In a consumer-oriented environment, if you are taking a consumer product into new foreign markets, you have to be culturally sensitive and consider the language variants that would not come up in business to business transactions. British and American English should be treated as separate locales. Canada probably has a preference for British English, but is more used to American than their transatlantic counterparts. Other English-speaking countries such as Australia, New Zealand, and South Africa also probably have a preference for British English, but American English will be understood and generally accepted.
European French differs from Canadian French with some terminological and stylistic preferences. But the more technical the subject matter, the fewer the differences. The similarity between the two variants of French lends itself to being a “make-from” language.Once content has been translated into one or the other versions of French, it is feasible to edit the translation in order for it to be acceptable in the alternate geography (as opposed to translating from scratch).
Spanish needs additional consideration. Each Spanish-speaking country has its own variant and usage of words. However, especially at a business level, it is possible to translate into “Latin American Spanish” that will be generally accepted throughout Central and South America. European Spanish should be your choice if your target is Spain. One may also translate into a “Universal Spanish” that is generally acceptable worldwide.
Portuguese is a different story! Brazilian and European Portuguese have drifted far enough away from each other that you should translate for one or the other. There is no “Universal Portuguese.” So if you are targeting Brazil and Europe, you will need two separate Portuguese translations.

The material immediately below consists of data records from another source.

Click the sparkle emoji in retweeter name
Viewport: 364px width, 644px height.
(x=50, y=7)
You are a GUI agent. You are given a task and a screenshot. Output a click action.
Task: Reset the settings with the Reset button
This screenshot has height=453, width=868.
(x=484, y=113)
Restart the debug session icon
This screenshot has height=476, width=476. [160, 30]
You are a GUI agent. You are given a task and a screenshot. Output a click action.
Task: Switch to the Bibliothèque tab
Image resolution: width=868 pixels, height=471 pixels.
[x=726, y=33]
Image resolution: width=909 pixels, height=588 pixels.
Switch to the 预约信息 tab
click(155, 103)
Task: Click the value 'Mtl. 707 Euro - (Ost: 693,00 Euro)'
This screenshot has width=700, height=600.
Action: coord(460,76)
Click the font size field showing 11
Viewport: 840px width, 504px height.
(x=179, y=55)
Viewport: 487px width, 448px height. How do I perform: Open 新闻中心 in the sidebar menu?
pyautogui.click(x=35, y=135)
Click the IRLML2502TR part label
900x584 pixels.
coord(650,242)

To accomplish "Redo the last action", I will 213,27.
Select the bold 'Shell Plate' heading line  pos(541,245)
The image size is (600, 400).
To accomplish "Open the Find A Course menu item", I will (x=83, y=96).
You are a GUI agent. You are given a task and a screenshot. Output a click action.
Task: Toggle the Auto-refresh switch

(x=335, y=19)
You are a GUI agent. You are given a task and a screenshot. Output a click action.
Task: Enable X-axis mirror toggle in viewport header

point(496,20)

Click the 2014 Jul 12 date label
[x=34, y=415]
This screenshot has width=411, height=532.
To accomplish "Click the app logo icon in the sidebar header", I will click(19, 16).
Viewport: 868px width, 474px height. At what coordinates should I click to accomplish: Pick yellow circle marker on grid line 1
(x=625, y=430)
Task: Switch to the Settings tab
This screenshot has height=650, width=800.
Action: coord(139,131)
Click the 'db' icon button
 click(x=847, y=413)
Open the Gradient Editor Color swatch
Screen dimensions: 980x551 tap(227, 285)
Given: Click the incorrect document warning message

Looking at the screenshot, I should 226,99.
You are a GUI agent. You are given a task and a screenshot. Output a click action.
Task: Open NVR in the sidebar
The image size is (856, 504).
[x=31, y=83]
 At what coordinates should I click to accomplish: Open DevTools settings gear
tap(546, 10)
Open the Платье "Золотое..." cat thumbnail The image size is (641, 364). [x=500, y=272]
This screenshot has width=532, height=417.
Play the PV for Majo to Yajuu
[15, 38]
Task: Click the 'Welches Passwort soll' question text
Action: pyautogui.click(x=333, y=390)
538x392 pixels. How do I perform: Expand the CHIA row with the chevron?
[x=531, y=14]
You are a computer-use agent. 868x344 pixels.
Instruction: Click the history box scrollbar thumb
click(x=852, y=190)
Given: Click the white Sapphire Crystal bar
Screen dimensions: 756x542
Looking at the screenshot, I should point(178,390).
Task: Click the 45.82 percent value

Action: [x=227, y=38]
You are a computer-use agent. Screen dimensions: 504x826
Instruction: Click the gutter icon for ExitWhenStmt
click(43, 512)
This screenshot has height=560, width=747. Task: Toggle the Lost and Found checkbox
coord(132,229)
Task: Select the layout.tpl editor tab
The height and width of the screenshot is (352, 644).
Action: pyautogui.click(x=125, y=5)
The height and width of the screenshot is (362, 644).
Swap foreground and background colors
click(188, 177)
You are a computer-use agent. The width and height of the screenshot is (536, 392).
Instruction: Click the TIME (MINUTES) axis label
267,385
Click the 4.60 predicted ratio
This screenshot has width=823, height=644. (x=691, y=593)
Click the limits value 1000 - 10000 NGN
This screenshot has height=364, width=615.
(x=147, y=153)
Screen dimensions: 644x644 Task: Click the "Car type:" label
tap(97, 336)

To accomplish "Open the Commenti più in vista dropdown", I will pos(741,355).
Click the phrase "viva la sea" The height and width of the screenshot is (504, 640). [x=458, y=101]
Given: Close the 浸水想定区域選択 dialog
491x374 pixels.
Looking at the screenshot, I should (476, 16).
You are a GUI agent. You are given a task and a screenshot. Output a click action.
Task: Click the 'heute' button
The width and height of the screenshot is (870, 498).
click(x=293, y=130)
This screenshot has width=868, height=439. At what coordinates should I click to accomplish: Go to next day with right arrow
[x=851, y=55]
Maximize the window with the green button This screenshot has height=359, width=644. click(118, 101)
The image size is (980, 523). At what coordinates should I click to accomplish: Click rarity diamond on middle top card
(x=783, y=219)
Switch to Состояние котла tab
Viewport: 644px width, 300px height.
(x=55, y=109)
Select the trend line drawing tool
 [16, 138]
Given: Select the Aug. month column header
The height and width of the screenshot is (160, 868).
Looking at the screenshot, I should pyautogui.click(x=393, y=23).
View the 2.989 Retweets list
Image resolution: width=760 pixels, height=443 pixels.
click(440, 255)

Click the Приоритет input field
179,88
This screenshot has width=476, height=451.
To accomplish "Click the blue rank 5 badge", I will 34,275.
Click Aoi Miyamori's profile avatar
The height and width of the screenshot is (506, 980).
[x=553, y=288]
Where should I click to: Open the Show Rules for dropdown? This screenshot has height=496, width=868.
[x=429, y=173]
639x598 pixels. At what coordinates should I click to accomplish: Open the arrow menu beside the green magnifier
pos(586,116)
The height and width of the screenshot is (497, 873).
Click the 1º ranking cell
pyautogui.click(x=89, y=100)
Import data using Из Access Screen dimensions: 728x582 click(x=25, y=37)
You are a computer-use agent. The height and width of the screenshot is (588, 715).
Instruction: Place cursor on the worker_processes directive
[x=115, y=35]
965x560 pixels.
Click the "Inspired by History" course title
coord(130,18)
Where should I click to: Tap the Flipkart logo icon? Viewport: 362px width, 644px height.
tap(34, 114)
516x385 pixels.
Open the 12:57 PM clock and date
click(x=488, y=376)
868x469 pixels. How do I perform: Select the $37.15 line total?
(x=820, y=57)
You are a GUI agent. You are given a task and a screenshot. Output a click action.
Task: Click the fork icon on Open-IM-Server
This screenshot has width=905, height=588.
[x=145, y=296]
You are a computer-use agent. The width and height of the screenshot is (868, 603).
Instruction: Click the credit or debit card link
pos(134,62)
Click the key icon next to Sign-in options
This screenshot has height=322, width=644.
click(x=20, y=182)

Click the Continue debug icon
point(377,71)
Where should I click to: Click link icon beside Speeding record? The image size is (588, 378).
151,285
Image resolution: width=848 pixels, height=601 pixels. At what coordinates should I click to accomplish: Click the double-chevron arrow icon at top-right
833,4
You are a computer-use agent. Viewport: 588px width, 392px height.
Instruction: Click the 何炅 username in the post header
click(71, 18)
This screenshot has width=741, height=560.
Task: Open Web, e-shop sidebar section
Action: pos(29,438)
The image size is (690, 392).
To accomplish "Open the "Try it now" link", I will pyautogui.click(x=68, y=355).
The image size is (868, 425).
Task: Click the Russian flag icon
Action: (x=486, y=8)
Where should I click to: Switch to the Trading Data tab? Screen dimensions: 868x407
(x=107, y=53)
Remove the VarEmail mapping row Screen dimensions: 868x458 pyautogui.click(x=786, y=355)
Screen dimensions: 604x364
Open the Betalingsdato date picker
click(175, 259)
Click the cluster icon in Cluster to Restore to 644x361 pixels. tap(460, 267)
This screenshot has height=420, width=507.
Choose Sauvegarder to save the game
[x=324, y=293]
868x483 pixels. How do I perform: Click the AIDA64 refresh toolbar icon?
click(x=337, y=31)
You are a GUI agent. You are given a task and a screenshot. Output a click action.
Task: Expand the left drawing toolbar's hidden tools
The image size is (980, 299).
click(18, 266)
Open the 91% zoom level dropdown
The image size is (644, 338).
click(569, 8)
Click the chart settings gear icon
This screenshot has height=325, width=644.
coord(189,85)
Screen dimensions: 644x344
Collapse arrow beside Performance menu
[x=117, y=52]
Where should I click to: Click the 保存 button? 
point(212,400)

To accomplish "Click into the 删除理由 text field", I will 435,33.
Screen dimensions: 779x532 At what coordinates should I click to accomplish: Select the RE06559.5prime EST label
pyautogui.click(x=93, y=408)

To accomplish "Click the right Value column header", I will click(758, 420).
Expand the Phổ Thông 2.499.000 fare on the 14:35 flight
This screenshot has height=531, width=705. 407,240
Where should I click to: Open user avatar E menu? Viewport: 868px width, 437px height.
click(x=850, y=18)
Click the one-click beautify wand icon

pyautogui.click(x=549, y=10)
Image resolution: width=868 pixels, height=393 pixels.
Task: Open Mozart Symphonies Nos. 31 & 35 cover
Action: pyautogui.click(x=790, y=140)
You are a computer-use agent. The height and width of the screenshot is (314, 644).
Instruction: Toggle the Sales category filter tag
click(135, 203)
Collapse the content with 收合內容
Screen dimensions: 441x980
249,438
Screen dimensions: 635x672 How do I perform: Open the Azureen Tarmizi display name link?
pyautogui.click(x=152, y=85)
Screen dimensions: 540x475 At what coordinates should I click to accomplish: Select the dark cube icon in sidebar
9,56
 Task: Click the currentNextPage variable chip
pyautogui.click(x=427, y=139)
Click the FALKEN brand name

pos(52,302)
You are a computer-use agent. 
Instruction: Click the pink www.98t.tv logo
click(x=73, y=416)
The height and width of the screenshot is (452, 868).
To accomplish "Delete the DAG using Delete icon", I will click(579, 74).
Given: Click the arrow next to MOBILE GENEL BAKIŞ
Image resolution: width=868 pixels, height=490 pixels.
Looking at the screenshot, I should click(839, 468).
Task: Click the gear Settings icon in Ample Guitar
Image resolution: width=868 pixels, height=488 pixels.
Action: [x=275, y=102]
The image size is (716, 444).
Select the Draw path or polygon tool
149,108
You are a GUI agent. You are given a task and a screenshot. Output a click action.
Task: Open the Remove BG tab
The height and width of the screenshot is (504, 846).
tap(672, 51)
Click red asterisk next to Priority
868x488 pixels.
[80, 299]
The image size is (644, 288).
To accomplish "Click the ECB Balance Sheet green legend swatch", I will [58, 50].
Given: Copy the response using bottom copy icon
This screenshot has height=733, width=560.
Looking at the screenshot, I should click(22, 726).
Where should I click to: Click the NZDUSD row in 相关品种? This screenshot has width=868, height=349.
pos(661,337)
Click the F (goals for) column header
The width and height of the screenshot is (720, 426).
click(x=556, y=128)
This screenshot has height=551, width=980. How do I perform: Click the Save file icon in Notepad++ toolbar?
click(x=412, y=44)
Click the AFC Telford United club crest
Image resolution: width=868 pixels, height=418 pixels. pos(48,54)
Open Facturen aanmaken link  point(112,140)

China has numerous spoken languages and dialects, Mandarin being the most universal and common. However, there are two modern written versions of Chinese: Traditional and Simplified. Traditional Chinese was the written Chinese prior to the formation of the People’s Republic of China (PRC) in 1949. Simplified Chinese was derived from Traditional Chinese by the PRC in order to simplify many of the ideographic characters and promote literacy. Traditional Chinese is used in Taiwan. Although Hong Kong has seen more Simplified Chinese since its re-incorporation into PRC in 1997, Traditional Chinese still dominates. Singapore has adopted Simplified Chinese. Oddly enough, because these two languages use different character sets, translators generally find it easier to translate using English as the source rather than from one into the other
To some extent, the above is over-generalized and over-simplifies some cultural issues. It is not to say that language variants (Belgian French and Dutch) are unimportant or insignificant, but the aim is to take a practical approach to the localization effort required to take products internationally, and while the Belgian French might prefer their French, they would prefer standard French to English!